18.
Cette nuit, pour la première fois depuis que je suis installé dans ce domicile, j’ai entendu des bruits de pas. Je ne sais d’où ils venaient. Je n’ai pas la moindre idée du nombre de personnes impliquées, deux, trois ou peut-être quatre. Des bruits, c’est-à-dire des morceaux de sons entre un long silence et un long silence. J’étais figé dans mon lit, fidèle à mon habitude, couché sur le dos, laissant des soupçons de rêve parvenir à ma boite crânienne avant d’en être évacués par mon cerveau en éveil permanent car il en est toujours ainsi lorsque l’on suit à la lettre les traitements de Neumann/Schwetez, un quadrithérapie du sommeil pour celles ou ceux qui l’ont perdu. Mes yeux étaient refermés sur eux-mêmes et la cavité formée par mes paupières peu opaque. Je voyais des chiffres rouges osciller autour de moi qui signifiaient l’heure, 4 heure 33, la date, 3 octobre de l’an 18, les données climatologiques d’usage, les informations d’urgence extrême, les dernières consultations dans mon monde virtuel, les dernières conversations enregistrées. Mais je ne cherchais pas à les intégrer dans un processus de pensée. Tout ceci n’était pas atteignable dans mon profond état de léthargie somnambulaire.
Le son était profond et lent. Il a débuté à 4 :33 :25 pour s’achever à 4 :34 :57. Un bruissement dans l’obscurité, suivi d’une amorce de son, puis un décalage, un raffermissement, un éclaboussement, puis une atténuation, un processus decrescendo, des miettes de sons et plus rien.

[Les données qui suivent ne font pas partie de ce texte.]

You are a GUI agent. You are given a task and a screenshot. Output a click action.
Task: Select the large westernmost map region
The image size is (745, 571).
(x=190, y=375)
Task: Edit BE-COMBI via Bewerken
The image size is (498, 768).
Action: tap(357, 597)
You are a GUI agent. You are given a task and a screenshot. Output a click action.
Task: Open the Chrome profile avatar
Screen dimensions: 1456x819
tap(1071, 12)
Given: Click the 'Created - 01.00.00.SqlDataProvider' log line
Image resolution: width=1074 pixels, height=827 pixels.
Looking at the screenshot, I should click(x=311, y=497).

A chaque décibel supplémentaire les battements de mon cœur se sont mis à s’accélérer, la tension à croître. Les données biologiques de base ont été enregistrées et répercutés en chiffres rouges oscillant et, si les services sociaux de veille n’avaient été interrompus il y a quelques jours, nul doute que j’aurais été visité immédiatement par une escouade d’urgence.

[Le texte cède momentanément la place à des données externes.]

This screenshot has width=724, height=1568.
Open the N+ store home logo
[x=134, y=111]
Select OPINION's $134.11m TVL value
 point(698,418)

Je n’ai pas bougé. Pas un frémissement. Rien. Mes muscles se sont raidis à la première alerte et sont restés en l’état, un bloc de granit, jusqu’à 5 :45 :23 heure à laquelle enfin un peu de calme est revenu dans mon être. Durant cette éternité je me suis projeté hors de moi-même pour neutraliser ma paralysie comateuse et surmonter mon effroi. J’ai essayé de comprendre ce dont il s’agissait, me suis remémoré les récentes annonces gouvernementales concernant la levée de l’état d’urgence, y compris après 23 heures 30, le dernier seuil de l’ancienne directive 2480, les annonces locales visant au retrait des dispositifs de sécurité particuliers, et les circulaires de l’immeuble concernant la gestion des normes usuelles de survie en milieu urbain tenant compte desdites mesures.

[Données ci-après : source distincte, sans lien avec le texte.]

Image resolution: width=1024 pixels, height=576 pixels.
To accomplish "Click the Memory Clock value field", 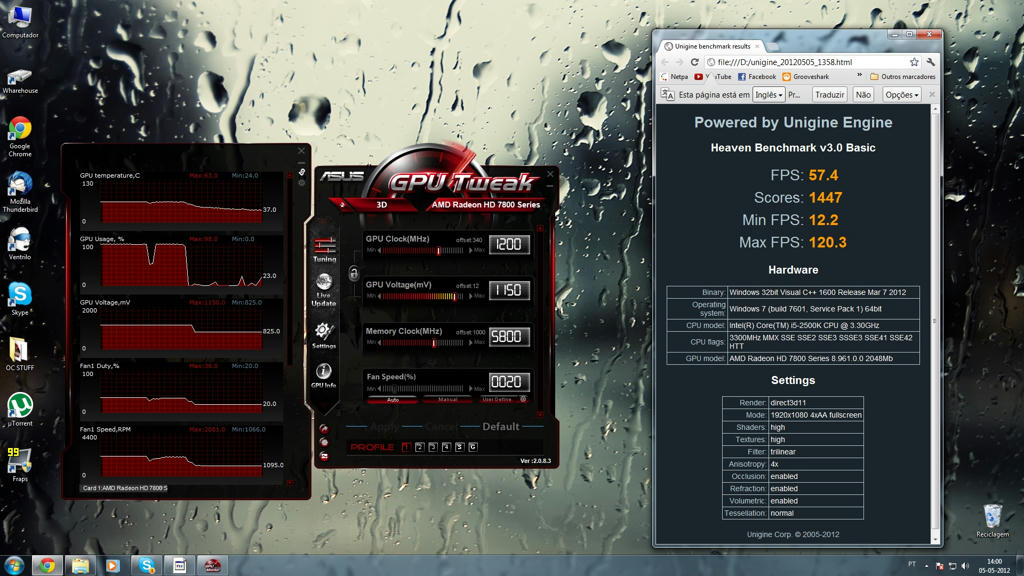I will tap(508, 336).
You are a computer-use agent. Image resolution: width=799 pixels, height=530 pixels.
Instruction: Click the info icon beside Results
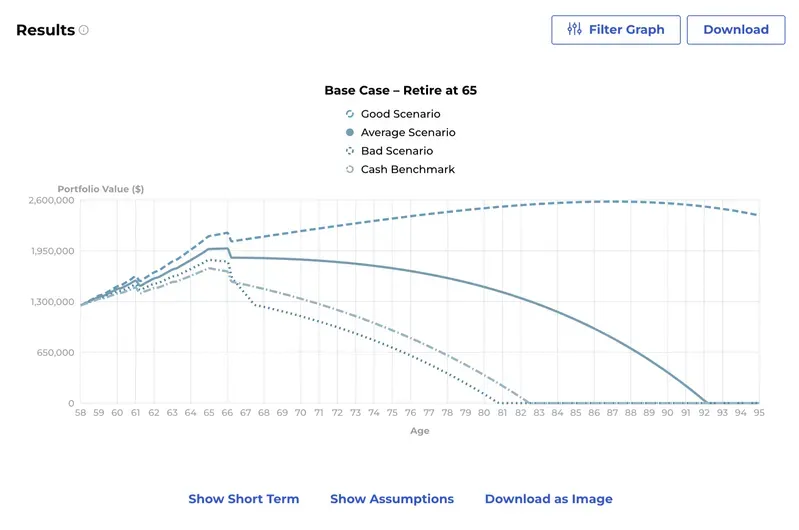tap(84, 30)
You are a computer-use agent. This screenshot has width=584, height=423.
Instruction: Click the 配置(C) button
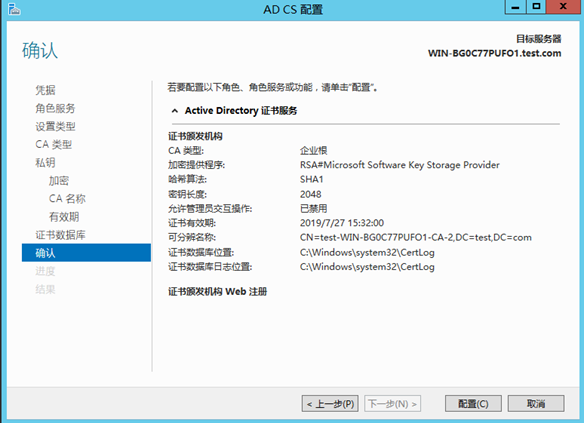point(473,404)
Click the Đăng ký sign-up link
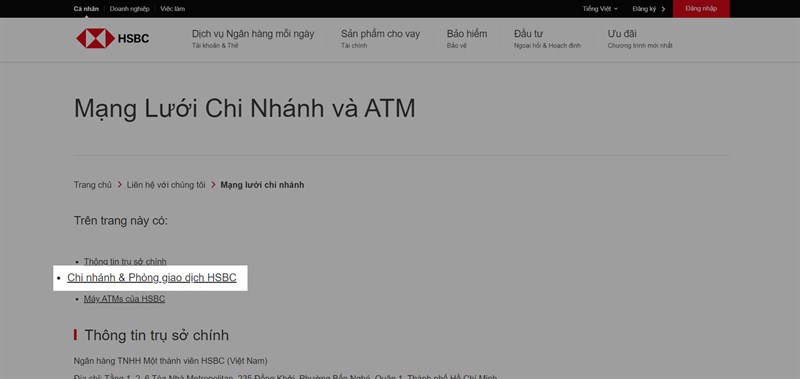Viewport: 800px width, 379px height. click(x=644, y=9)
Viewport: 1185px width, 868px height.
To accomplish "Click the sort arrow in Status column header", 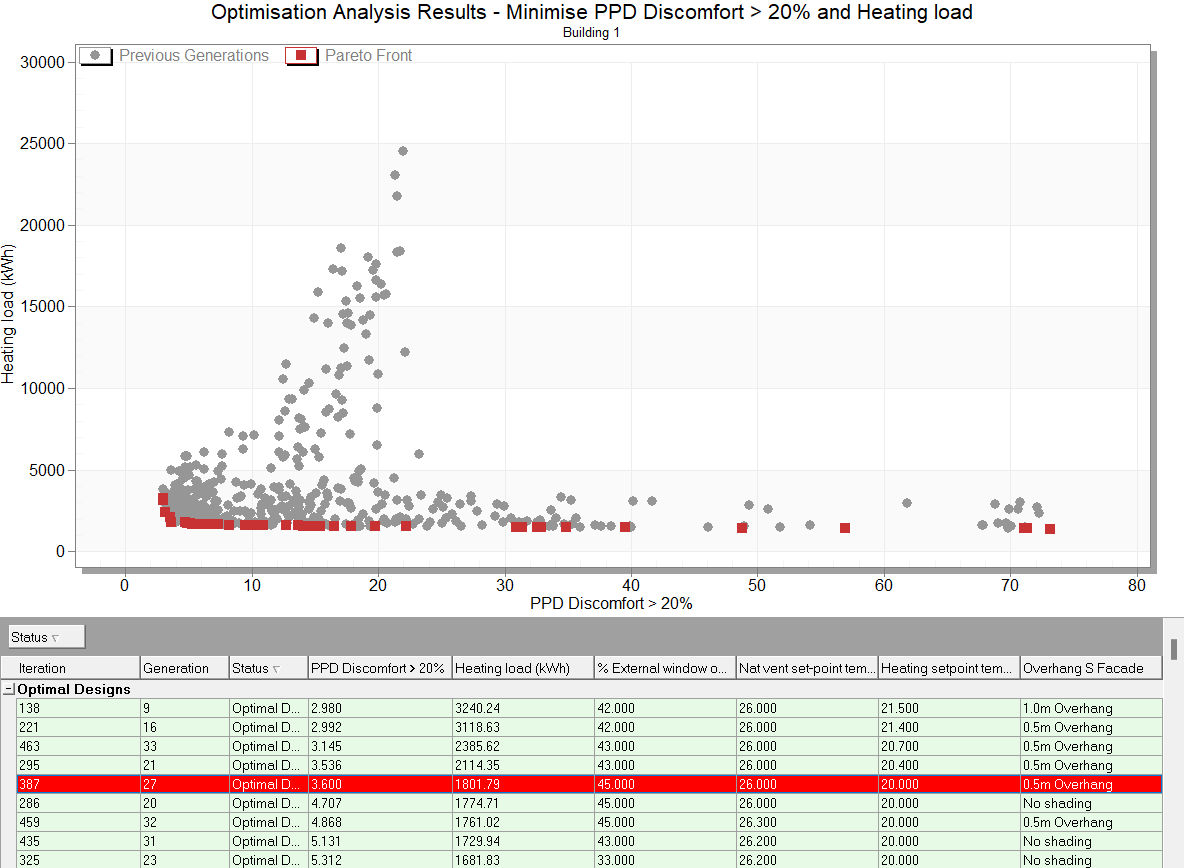I will (x=276, y=668).
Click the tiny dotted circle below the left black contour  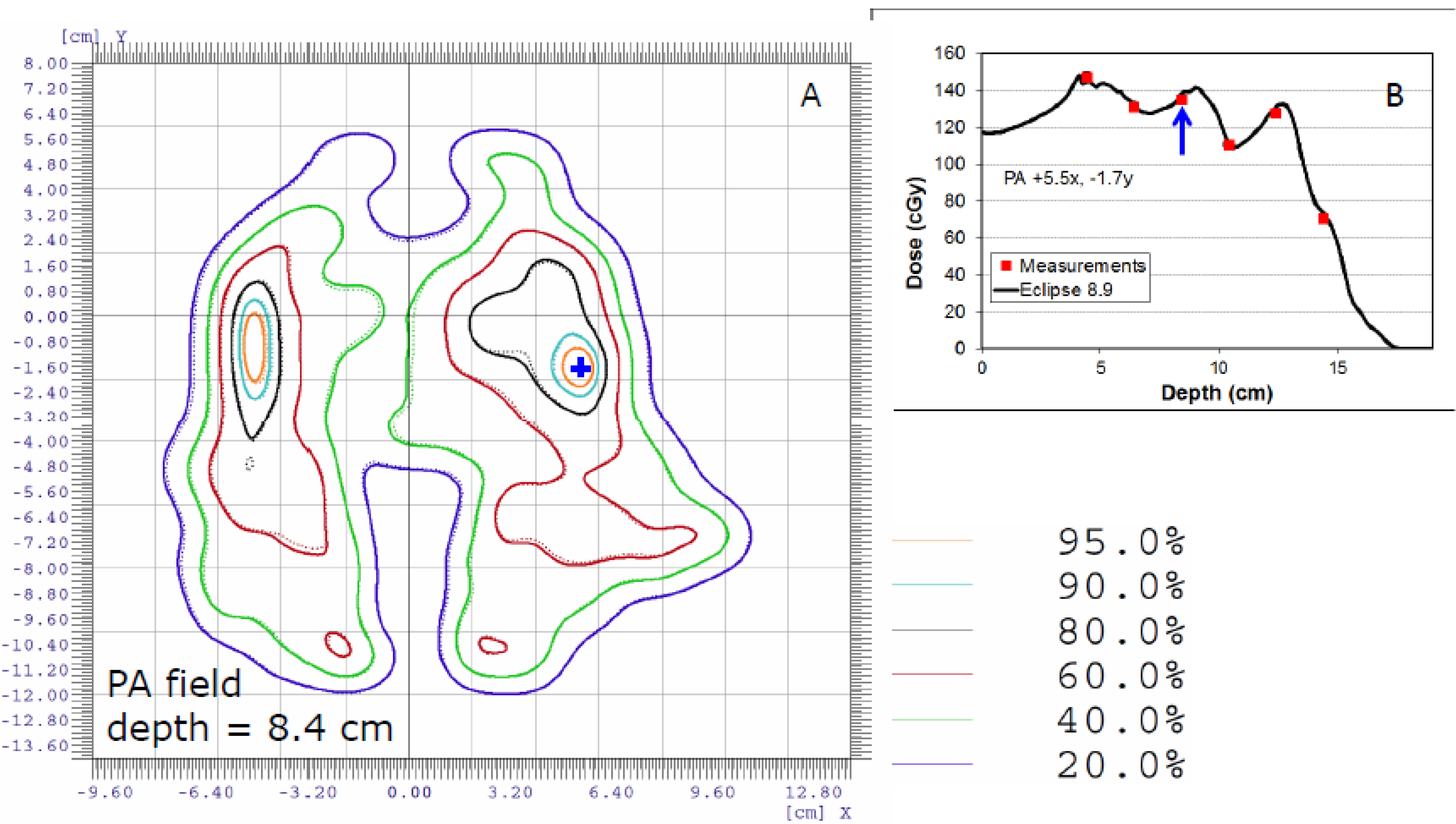point(250,464)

Mais je n’étais pas préparé. Je n’avais pas intégré le fait que dorénavant il serait possible à tout un chacun de se déplacer dans un appartement, un immeuble, voire même la rue à des heures auparavant comprises dans le fameux ‘vortex immobiliste total’ qui interdisait jusqu’à peu tout déplacement ou activité entre minuit et six heures, sous peine de mesure de ‘retrait immédiat’. Et c’est ce qui s’est produit.
Quelqu’un s’est déplacé à cette heure indue. Quelqu’un a marché dans mon appartement, immeuble ou rue, certes sans prononcer de mot, ce qui m’aurait probablement anéanti, je le confesse aisément, mais marché, avançant un pas devant l’autre, avec des chaussures, sur un sol résonnant, et ce à 4 heures et 33 minutes. Pire qu’une bombe à neutron. Prie qu’une révolution. Un anéantissement de toutes les valeurs, normes ou références qui régentaient ma vie.
A la réflexion, ceci a du se produire hors de mon appartement car au petit matin à l’heure du réveil anciennement autorisée annoncée par un haut-parleur encore fonctionnel je me suis rendu dans la partie de mon logement qui s’ouvre d’un côté sur la rue de l’autre sur le couloir intérieur et n’ai noté aucune trace d’effraction. Il devait donc s’agir d’un bruit à l’intérieur ou extérieur de l’immeuble.
Une ou plusieurs personnes se sont déplacées en toute liberté à une heure nocturne. Nul ne les en a empêché. Ils ont longé mon appartement. Ils auraient pu y pénétrer.
Je suis profondément affecté par ces signes implacables de changement d’ère. Le monde qui était nôtre n’existe plus. Celui qui s’annonce est inconnu. Nous sommes étrangers dans nos propres vies. Il n’y a plus de limite au chaos et à la confusion.